Record excerpts —
- - - - - - -
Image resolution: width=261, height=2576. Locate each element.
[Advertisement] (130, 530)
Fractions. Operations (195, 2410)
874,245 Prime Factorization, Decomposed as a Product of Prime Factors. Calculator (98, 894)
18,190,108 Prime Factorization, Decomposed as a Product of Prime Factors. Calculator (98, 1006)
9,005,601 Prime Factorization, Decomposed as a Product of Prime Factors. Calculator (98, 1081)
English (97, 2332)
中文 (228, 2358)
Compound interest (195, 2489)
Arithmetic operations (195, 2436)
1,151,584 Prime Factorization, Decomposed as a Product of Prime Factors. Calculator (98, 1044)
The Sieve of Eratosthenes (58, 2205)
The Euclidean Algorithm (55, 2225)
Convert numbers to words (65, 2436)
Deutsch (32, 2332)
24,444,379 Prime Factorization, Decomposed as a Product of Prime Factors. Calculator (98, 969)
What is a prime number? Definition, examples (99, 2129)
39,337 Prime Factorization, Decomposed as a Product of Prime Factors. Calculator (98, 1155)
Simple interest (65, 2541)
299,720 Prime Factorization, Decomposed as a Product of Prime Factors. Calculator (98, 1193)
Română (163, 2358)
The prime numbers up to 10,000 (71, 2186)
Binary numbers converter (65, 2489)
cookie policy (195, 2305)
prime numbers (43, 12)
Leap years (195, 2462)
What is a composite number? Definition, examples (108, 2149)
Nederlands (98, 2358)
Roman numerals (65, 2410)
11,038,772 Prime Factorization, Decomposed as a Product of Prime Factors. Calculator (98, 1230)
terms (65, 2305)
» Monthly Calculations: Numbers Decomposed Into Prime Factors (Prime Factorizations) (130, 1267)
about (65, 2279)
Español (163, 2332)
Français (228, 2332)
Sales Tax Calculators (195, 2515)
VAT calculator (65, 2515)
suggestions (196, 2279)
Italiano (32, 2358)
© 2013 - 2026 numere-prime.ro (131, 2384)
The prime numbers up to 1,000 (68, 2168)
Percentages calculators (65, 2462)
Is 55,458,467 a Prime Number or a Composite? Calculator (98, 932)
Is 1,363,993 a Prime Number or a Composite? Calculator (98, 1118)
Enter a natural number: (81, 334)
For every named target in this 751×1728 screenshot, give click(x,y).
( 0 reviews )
- - - - - - -
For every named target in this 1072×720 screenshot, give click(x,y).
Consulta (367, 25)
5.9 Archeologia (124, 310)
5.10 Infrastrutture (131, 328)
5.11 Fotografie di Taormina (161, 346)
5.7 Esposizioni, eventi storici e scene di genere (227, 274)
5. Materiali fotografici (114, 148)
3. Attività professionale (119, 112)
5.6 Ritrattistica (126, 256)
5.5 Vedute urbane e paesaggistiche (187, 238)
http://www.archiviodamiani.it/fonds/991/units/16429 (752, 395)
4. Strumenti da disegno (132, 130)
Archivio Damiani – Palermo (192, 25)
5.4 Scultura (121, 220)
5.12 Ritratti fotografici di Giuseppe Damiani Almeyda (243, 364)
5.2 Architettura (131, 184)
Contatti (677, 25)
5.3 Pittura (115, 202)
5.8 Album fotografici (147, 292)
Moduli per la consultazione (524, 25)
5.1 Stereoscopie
- - - - - - -
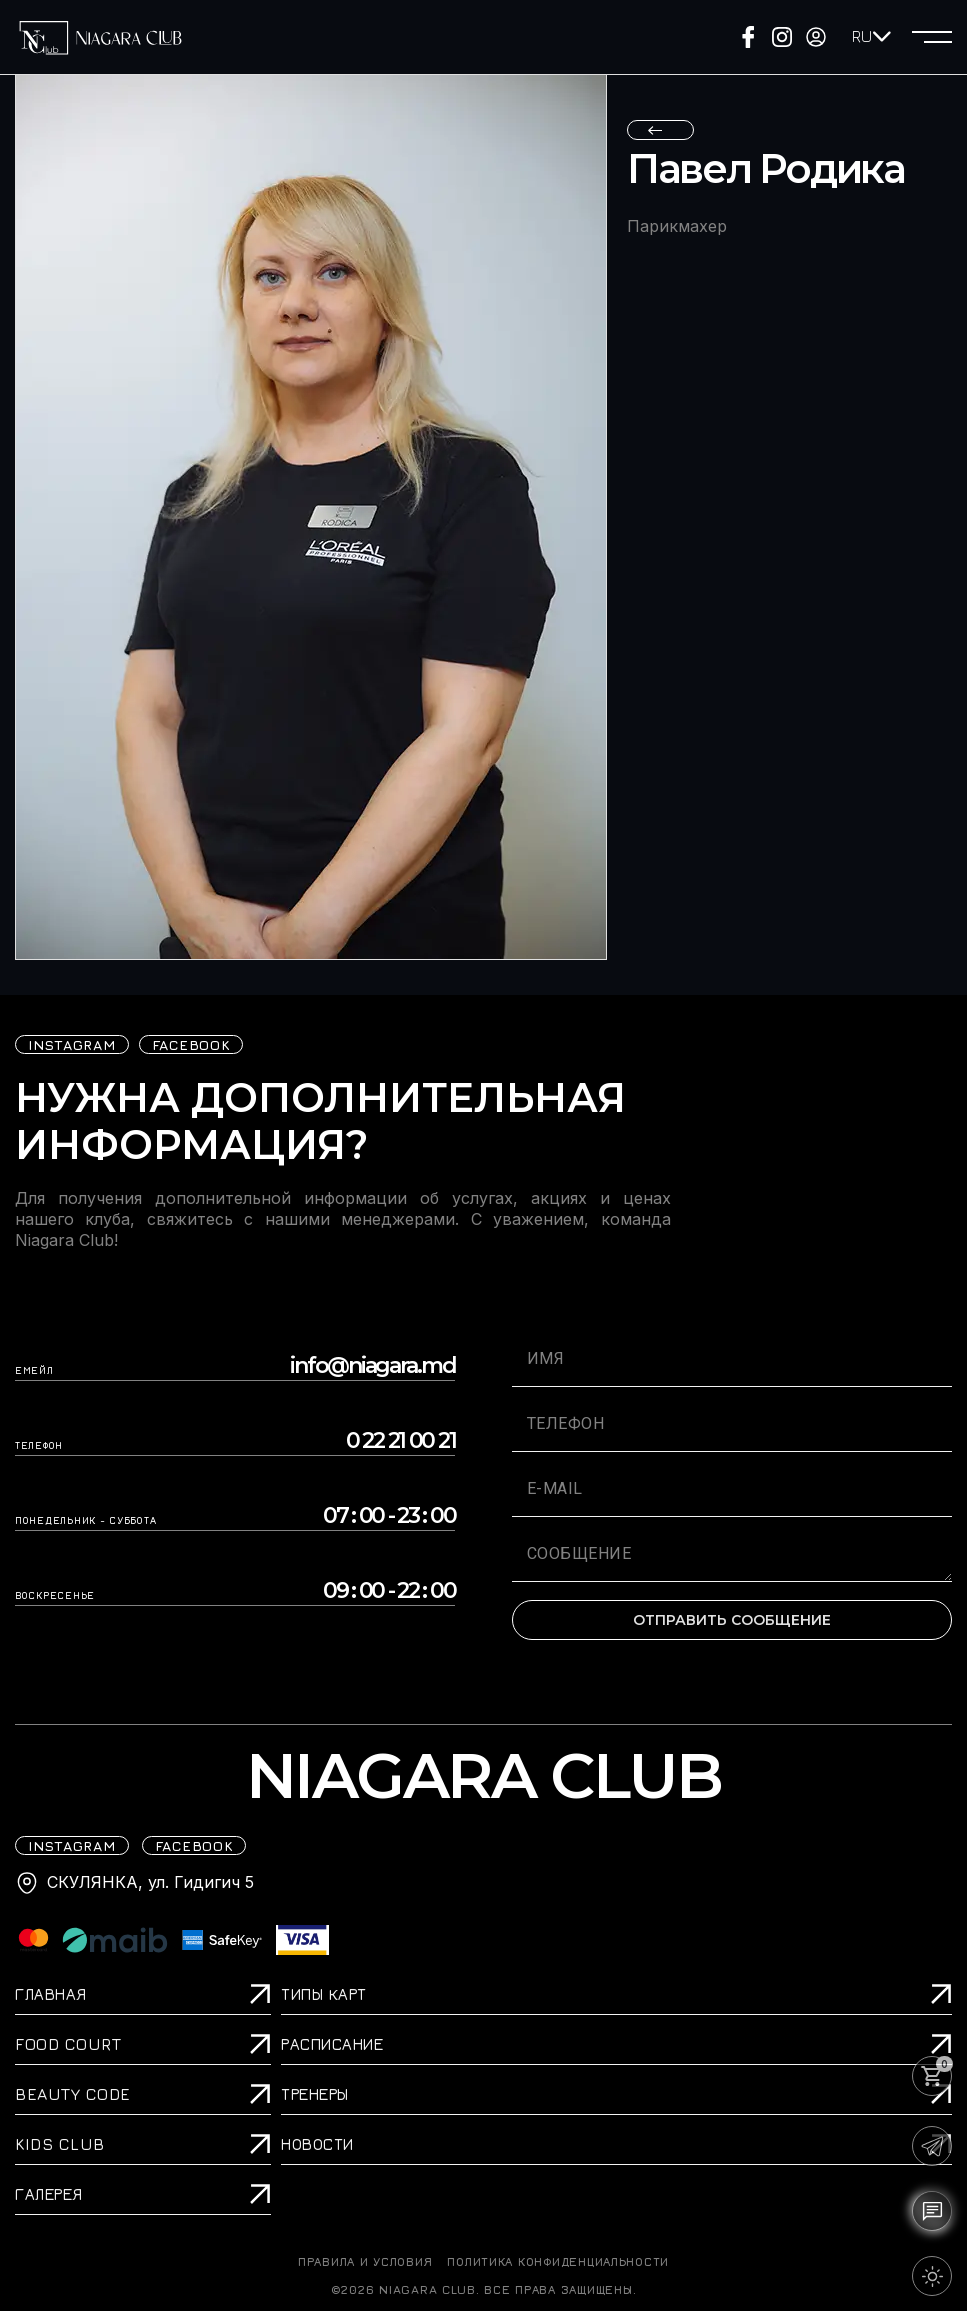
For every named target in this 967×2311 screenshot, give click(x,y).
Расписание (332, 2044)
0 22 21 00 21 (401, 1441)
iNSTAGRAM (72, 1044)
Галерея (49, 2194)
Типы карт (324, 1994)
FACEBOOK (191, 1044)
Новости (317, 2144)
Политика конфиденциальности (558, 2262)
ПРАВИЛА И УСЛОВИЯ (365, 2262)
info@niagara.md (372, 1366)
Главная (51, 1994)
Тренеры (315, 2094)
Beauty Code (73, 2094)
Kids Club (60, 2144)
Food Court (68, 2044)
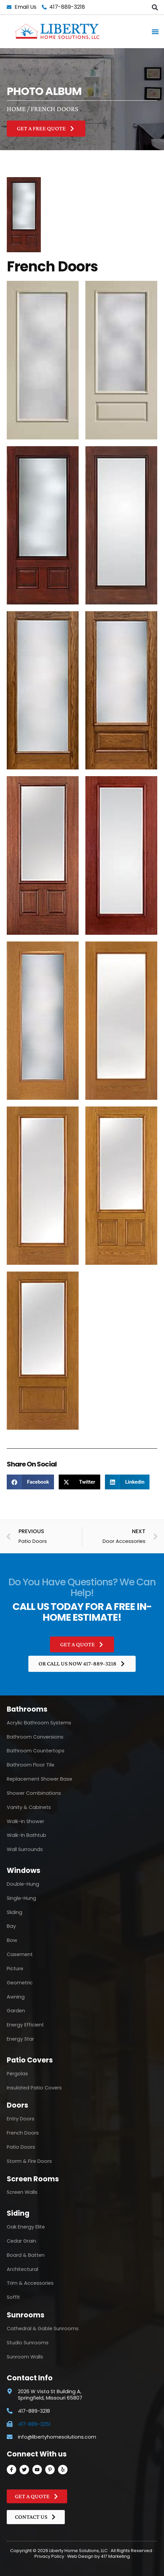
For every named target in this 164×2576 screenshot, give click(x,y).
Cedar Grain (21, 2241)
- - - - - - -
Exercise instructions — Rescale the lines from the one with "What is a prime" up to and including the one with "Română (163, 2358)", and give only those lines. Write out each line in full, multiplying both coordinates in its answer by 0.6 and rounding to whole numbers, with halves rounded up.

The output —
What is a prime number? Definition, examples (59, 1277)
39,337 Prime Factorization, Decomposed as a Product of Prime Factors. Calculator (59, 693)
Simple interest (39, 1525)
299,720 Prime Factorization, Decomposed as a Product of Prime Factors. Calculator (59, 716)
Română (98, 1415)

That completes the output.